Горгону ничуть не тревожат мои слезы.

— Сочувствие может быть и благословением, и проклятием. Будь поосторожнее, чтобы твоя сентиментальность не загнала тебя в ловушку. Это битва Пиппы, не твоя.

— Ты уж слишком сурова. Не удивляюсь, что ты осталась последней в своем роде.

Я тут же сожалею о сказанном. Но ошибка уже совершена. Боль отражается на обычно загадочном и неподвижном лице горгоны. Змеи тихо шипят и мягко прижимаются к ее лицу, поглаживая щеки, как дети, ищущие утешения.

— Но таков способ существования вещей, — говорит горгона.

— Способ существования вещей тут ни при чем, — огрызаюсь я. — Все меняется, и теперь, когда я обладаю силой, я намерена сама творить перемены.

Я оскорбила горгону. Но я постараюсь исправить ошибку позже. А прямо сейчас я должна помочь Пиппе. Она рыдает, распластавшись на берегу, из ее сжатых кулаков торчат острые травинки. Вдруг Пиппа резко садится.

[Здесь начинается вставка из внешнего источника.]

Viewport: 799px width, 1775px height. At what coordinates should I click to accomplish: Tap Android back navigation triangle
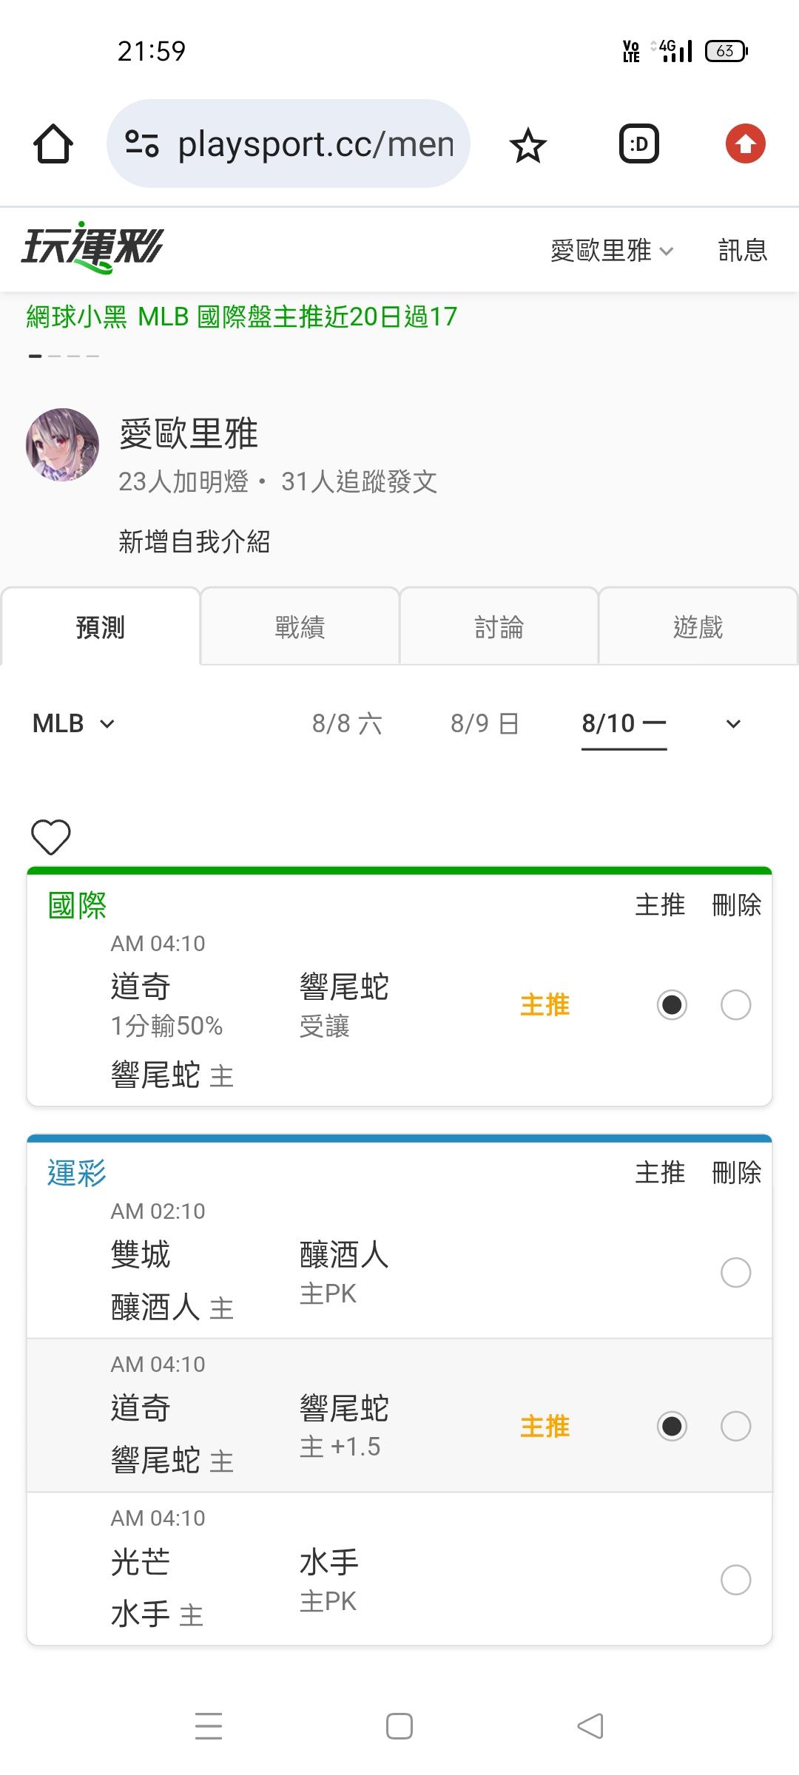[590, 1726]
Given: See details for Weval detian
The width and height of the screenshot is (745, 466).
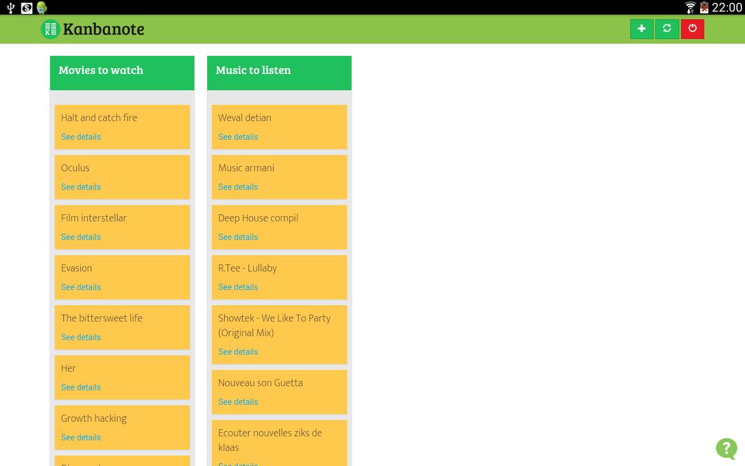Looking at the screenshot, I should click(238, 137).
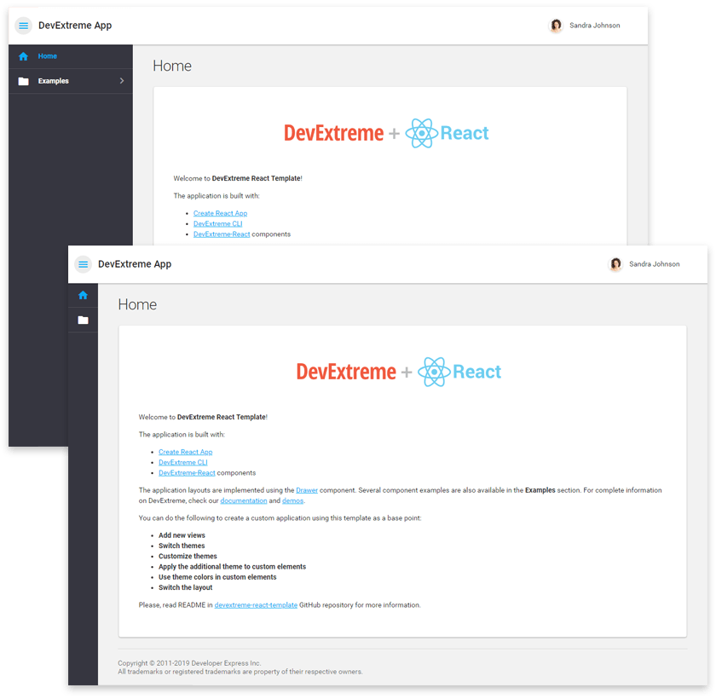Click the React logo on the welcome banner
Image resolution: width=716 pixels, height=699 pixels.
(x=436, y=371)
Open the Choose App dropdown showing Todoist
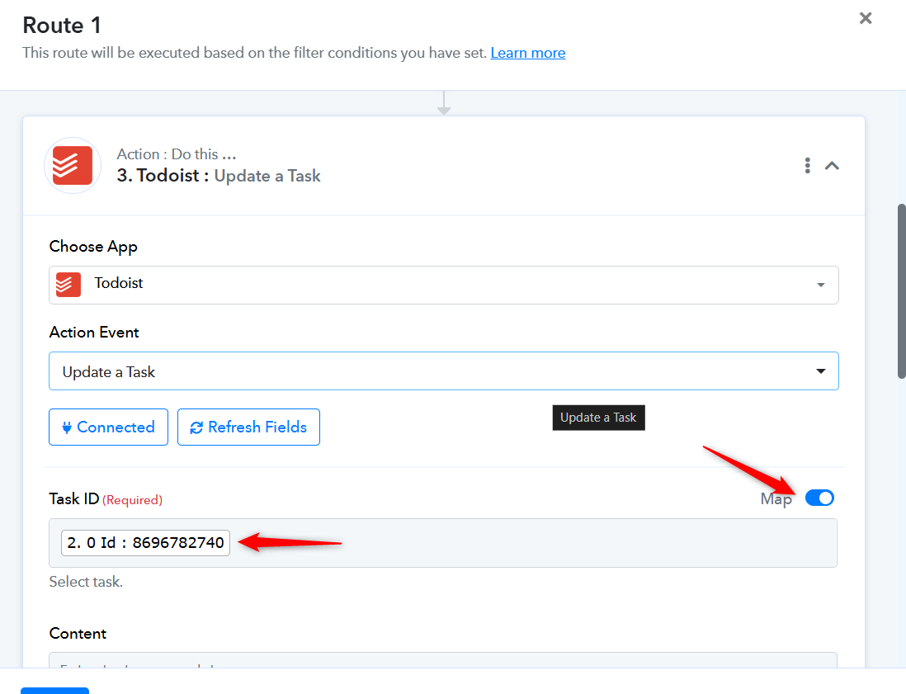Image resolution: width=906 pixels, height=694 pixels. point(443,285)
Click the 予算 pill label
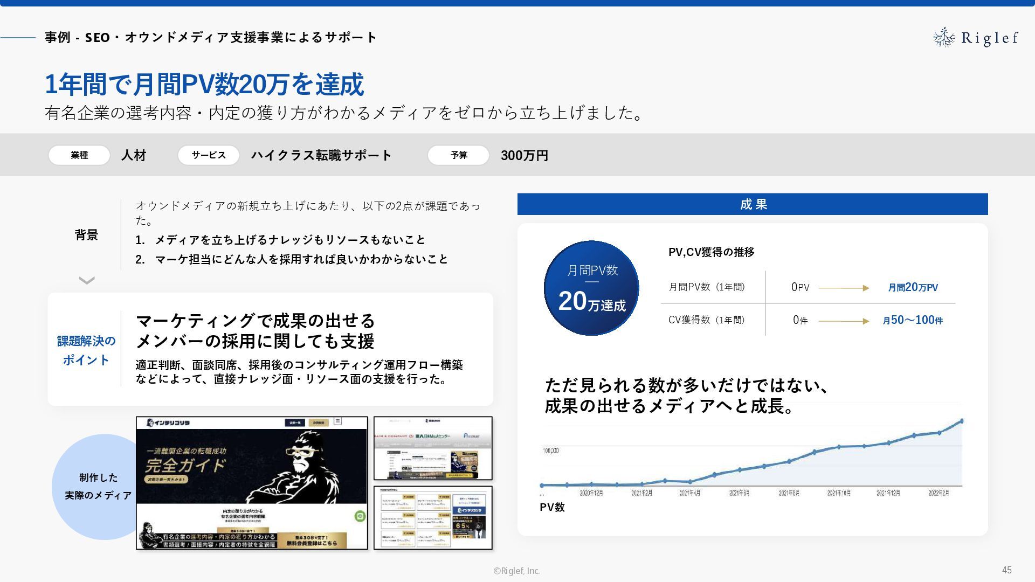 click(x=459, y=155)
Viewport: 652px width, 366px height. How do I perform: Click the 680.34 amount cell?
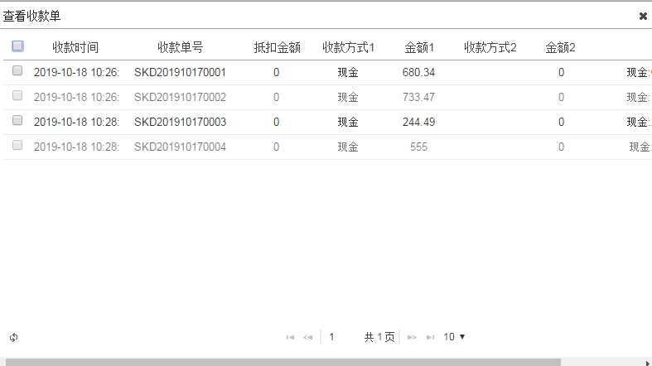point(418,72)
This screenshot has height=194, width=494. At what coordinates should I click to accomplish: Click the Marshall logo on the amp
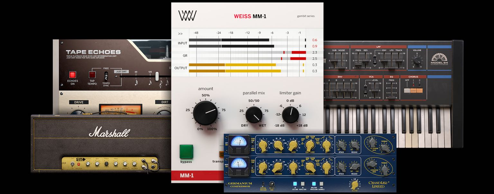109,132
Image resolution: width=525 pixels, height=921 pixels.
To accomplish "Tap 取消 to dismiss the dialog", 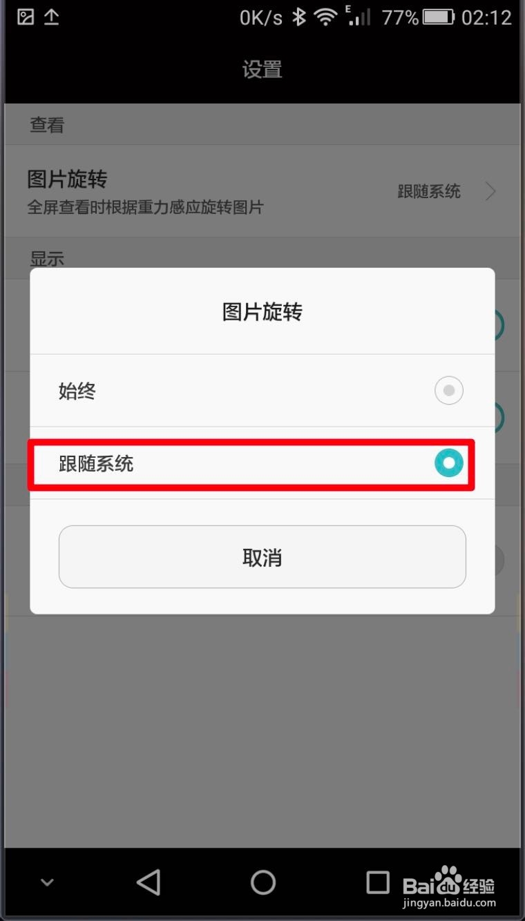I will (x=263, y=557).
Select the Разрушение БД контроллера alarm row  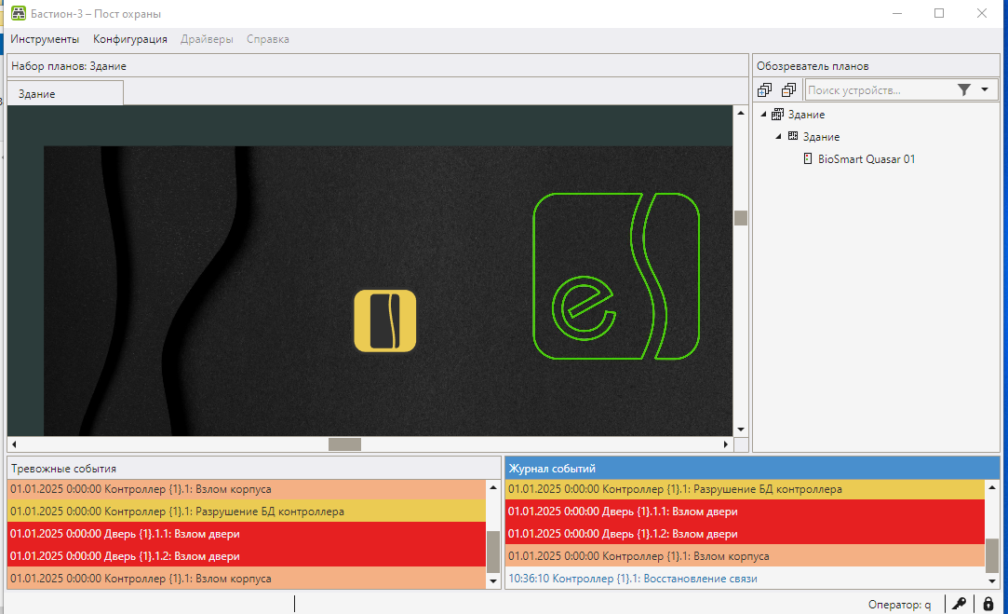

— Вы будете жить дальше, все вы! Вы будете танцевать на балах, выйдете замуж, родите детей! Вы найдете свое счастье, а я навеки останусь вот здесь, и никого не будет рядом, кроме тех ужасных девиц с фабрики, которые никогда не бывали на чайных приемах!

Пиппа умолкает, уйдя в свои страдания, и раскачивается на месте, как маленький ребенок. Мне невыносима ее боль, невыносимо, что это по моей вине она впервые очутилась в сферах… и то, что сейчас я не в силах ей помочь. Я готова сделать что угодно, сказать что угодно, чтобы спасти Пиппу от нее самой.

— Пиппа, — говорю я. — Тише, тише… Дай мне руки.

— За-зачем? — выдыхает она.

— Доверься мне.

Руки у нее холодные и влажные, но я крепко их сжимаю. Я чувствую, как магия течет из меня мощным потоком, как всегда. Несколько секунд мы с Пиппой слиты воедино. Все ее воспоминания становятся моими, я их вижу, как картины, проносящиеся в окне поезда. Юная Пиппа у пианино, послушно играющая гаммы. Пиппа, молча сидящая на стуле, пока мать расчесывает ей волосы щеткой, и они все ярче блестят при каждом движении. Пиппа в школе Спенс, внимательно наблюдающая за Фелисити, чтобы знать, когда следует смеяться, а от кого держаться подальше… Всю жизнь она делала, что ей велели, не задавая вопросов. И единственным ее бунтовским жестом было то, что она съела горсть ягод в сферах, и ягоды привязали ее к этому незнакомому, непредсказуемому миру. Я ощущаю радость Пиппы, ее печаль, ее гордость, страстные желания… Вижу лицо Фелисити, золотистое от падающего на него света. Я чувствую болезненную любовь Пиппы к нашей подруге. Пиппа восторженно улыбается. Она меняется у меня на глазах, купаясь в искрах белого света.